Вот дятел долбит сосну, вот береза шумит, вот вода в ставке плещет… Тихо и спокойно.

Легко.

Привычно.

Мая, приходи в себя. Тебе еще домой идти, к бабушке. Явишься розовая слишком или бледная, она переживать будет, отварами всякими поить…

А от того, что болит сейчас, отвара нет. Не придумали.

Гость у тети Мани, странный и чужой мужчина, уедет. А ты тут останешься.

Вечера в деревне

– Вот вечно ты чего-то не так сделаешь, – ворчит бабушка, споро раскатывая тесто по столу.

Ее сухие руки, натруженные, костистые, настолько ловко переминают белый, обсыпанный мукой пласт, что я не могу оторвать от них взгляда.
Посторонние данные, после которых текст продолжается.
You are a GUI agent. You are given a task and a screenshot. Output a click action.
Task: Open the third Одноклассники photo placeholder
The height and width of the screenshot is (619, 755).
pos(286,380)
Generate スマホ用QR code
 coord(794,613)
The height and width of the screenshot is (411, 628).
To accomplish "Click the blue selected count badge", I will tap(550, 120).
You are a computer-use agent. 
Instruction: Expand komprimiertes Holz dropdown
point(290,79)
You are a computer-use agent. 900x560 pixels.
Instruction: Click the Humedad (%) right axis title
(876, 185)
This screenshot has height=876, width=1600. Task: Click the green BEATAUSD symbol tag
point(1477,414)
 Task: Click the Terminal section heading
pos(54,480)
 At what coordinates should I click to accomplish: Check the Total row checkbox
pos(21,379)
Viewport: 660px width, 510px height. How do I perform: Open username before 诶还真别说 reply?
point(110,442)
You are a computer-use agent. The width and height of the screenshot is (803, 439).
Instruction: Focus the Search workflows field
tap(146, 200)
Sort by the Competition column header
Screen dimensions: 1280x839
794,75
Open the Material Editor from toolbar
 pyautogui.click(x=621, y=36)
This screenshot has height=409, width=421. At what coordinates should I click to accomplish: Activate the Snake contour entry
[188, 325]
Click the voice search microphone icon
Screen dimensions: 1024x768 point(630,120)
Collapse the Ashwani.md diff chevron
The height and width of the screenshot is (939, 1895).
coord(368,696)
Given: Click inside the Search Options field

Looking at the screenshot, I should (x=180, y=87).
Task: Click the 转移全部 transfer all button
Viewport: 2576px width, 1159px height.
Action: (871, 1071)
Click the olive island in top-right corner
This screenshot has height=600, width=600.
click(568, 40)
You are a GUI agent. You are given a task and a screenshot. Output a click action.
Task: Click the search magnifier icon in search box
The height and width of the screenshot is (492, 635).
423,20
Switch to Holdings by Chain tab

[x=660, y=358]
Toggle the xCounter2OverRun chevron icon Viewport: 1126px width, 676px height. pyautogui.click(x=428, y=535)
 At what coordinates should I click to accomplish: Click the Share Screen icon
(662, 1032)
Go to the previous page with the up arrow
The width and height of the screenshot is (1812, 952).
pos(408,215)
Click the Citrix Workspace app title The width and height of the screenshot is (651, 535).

Честное слово, гипноз какой-то… И даже ворчание ее кажется уютным.

Она привыкла со мной разговаривать, как, наверно, многие одинокие люди разговаривают, например, с кошкой. Не ожидая ответа. Хотя я могу ответить. И я разумная, в отличие от животных. Ну, по крайней мере,  я надеюсь на это.

Но обычно наше общение ограничивается ее пространными беседами и моими жестами: кивание, пожимание плечами, улыбка.

Ей хватает. Мне тоже.

– Я же тебе говорила, надо дождаться ответа от Мани, она должна мне мазь приготовить. Спину прихватило опять, ты же знаешь…

Я выразительно закатываю глаза.

Бабушка опять наогородничалась    и теперь ходит, недовольно проминая поясницу. Кто ей виноват? Могла бы меня попросить.

– И нечего мне тут глазюки свои катать, – хмурится бабушка, шлепая тесто обратно на стол, – почему не дождалась? Убежала, заполошная, полдня где-то бегала! Куры в огород пробрались, поросенку надо дать, воды еще натаскать…

Я только вздыхаю.

Не объяснить бабушке, почему я убежала. И слов таких не знаю, какими можно описать все, что чувствую, что думаю.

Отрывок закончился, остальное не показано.